While traditional blue-collar jobs have not all completely gone the way of the dinosaurs just yet, modernization and changes in the global marketplace have caused many trade jobs from the manufacturing-heavy industries of the 20th century to a focus on the environmental, “green” economy.
From residential solar panel installation to industrial wind turbine sales, green jobs are not so much replacing blue-collar jobs as they are creating new opportunities for blue-collar workers in an evolving landscape.

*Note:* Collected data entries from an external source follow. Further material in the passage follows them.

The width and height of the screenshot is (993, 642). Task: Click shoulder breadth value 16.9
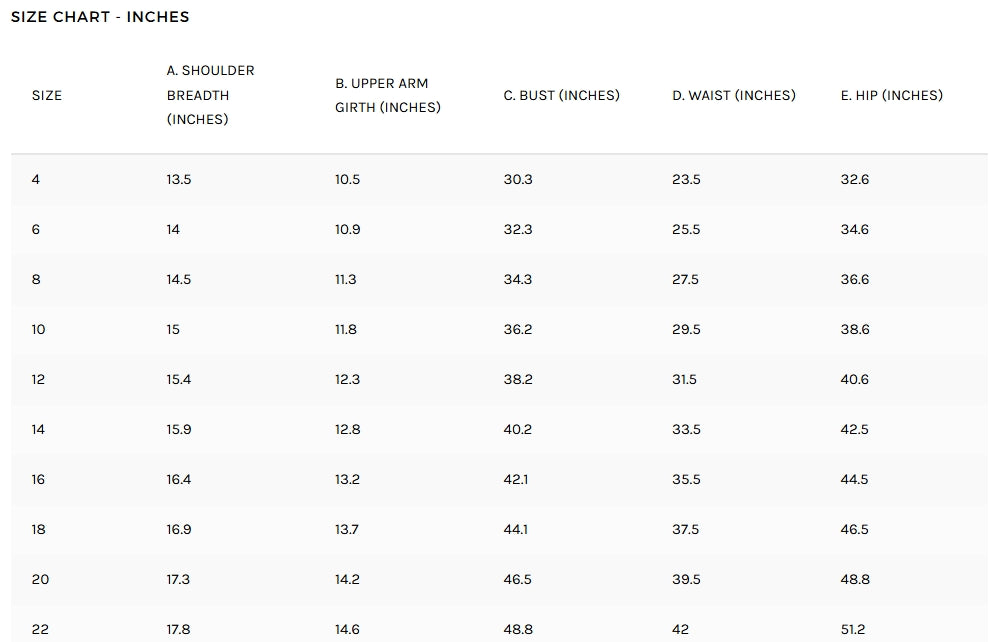click(179, 529)
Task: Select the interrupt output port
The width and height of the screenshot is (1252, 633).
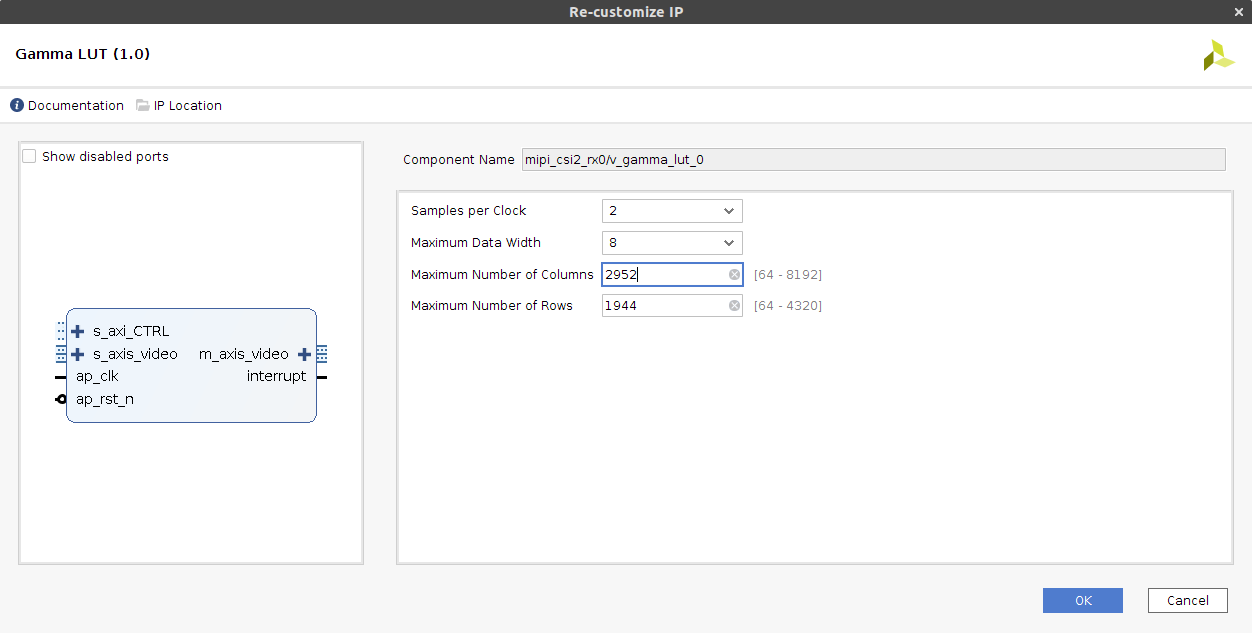Action: pos(276,377)
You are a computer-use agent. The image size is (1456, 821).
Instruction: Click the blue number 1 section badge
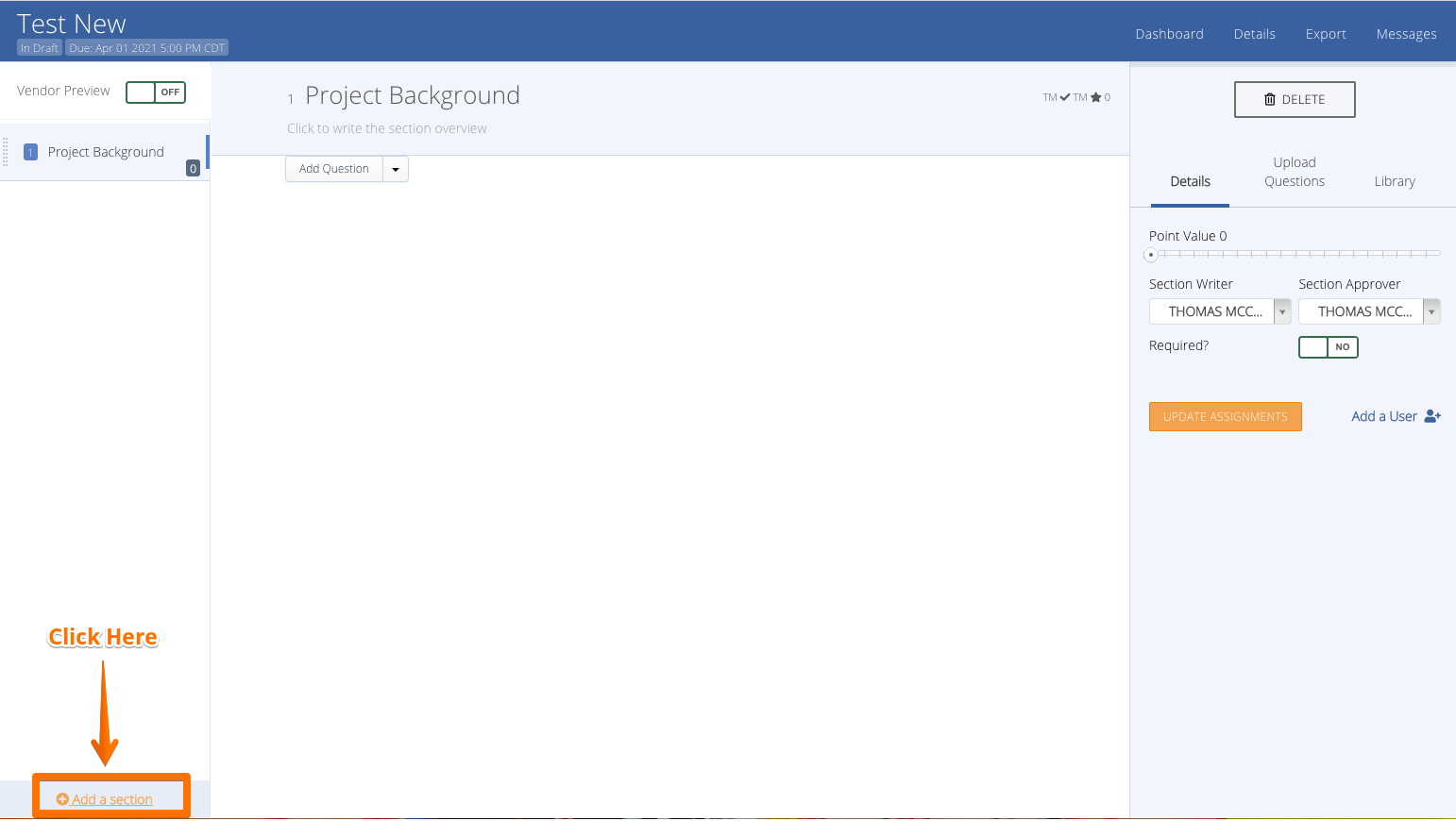(30, 152)
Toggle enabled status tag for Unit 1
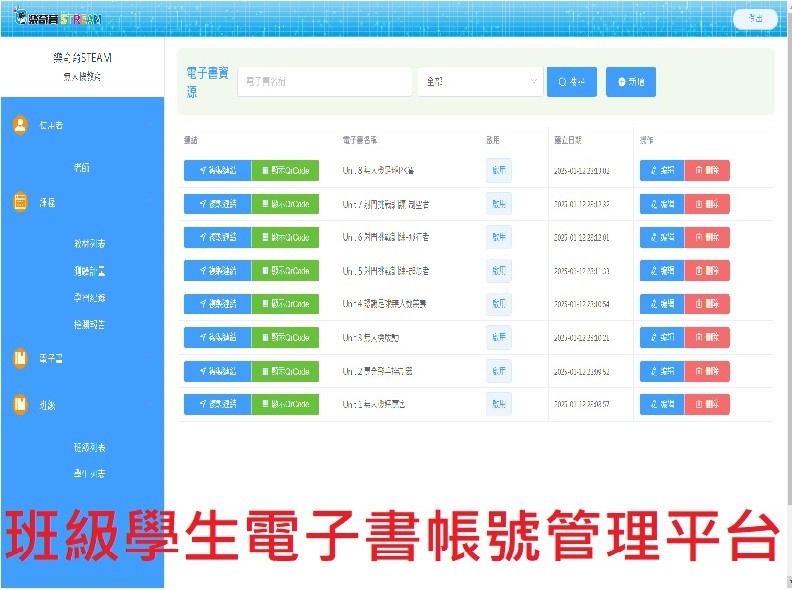 point(498,404)
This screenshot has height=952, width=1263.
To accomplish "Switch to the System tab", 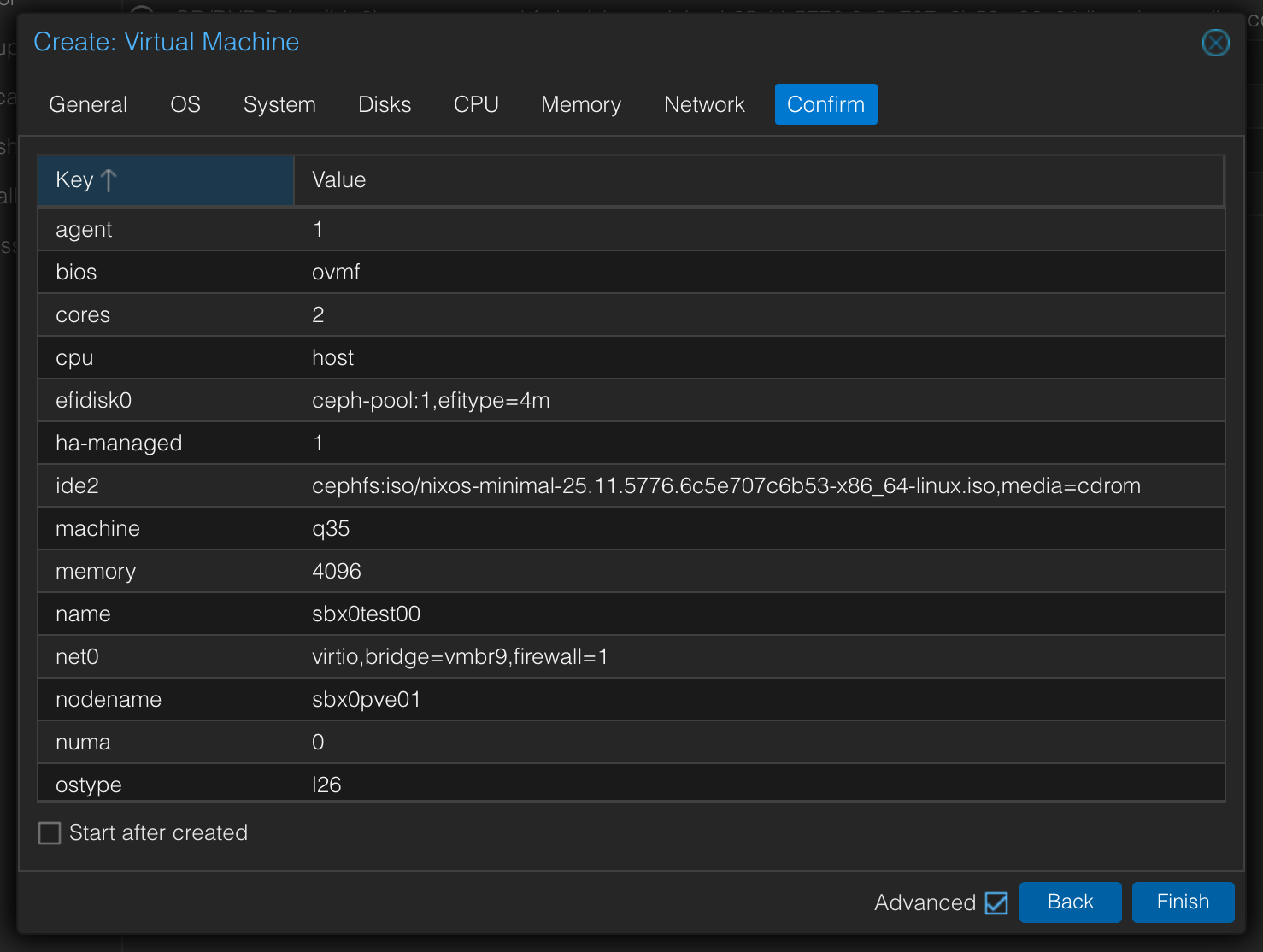I will [x=279, y=103].
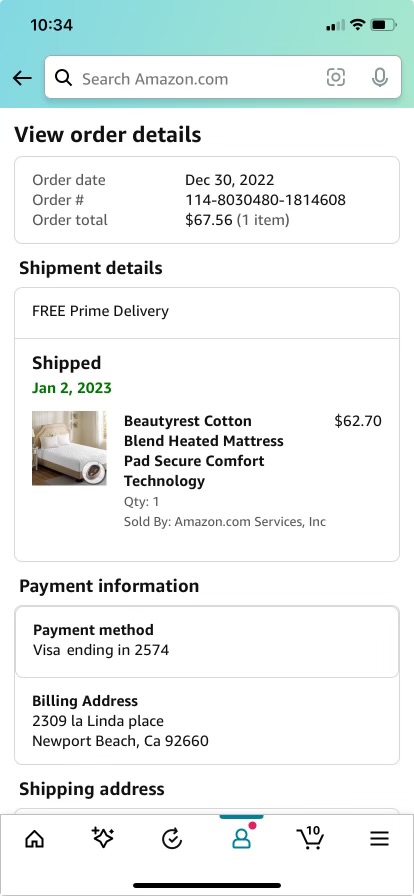Image resolution: width=414 pixels, height=896 pixels.
Task: Tap the battery status indicator
Action: click(x=383, y=25)
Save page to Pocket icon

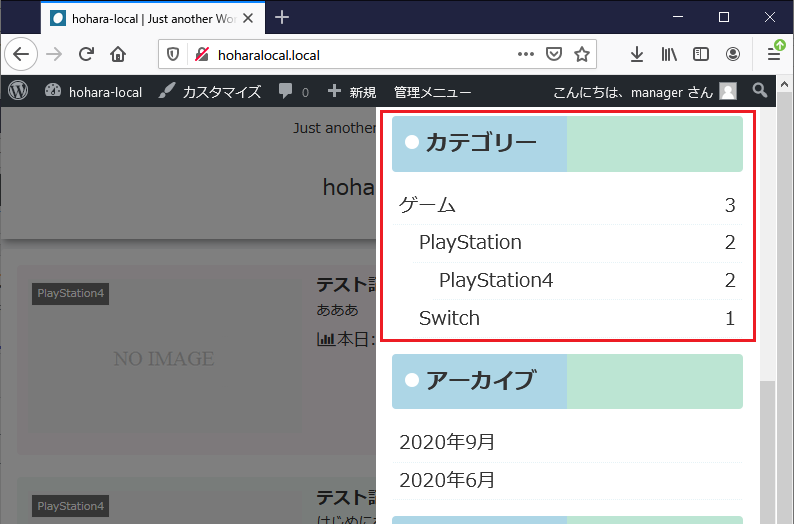(554, 55)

While the industrial revolution ushered in a shift away from a primarily agricultural economy and labor force in the last century, the coming green economy is more of an evolution.
What Is a Green-Collar Job?
Green collar is somewhat of an umbrella term that includes a range of jobs and industries, such as trade and managerial positions in everything from small local businesses to large corporations and international organizations. A broad example of just some of the sectors comprising green jobs include:
- Energy (residential and commercial retrofitting, efficiency, renewable electricity)
- Alternative fuels/biofuels
- Public transportation
- Solar and wind power
There are currently over 8 million green-collar jobs across sectors, and the numbers are expected to skyrocket to 40 million (approximately one out of every four workers) by 2030, according to current labor projections.
One of the many advantages of the green-collar economy is that, unlike that of traditional white- and blue-collar jobs, for which skills and job titles are more rigidly defined, the green-collar workforce requires men and women with a broad range of technical and “soft” skills. These skills are needed for management, consulting, engineering, design, metalwork, manufacturing and construction positions – just to name a few.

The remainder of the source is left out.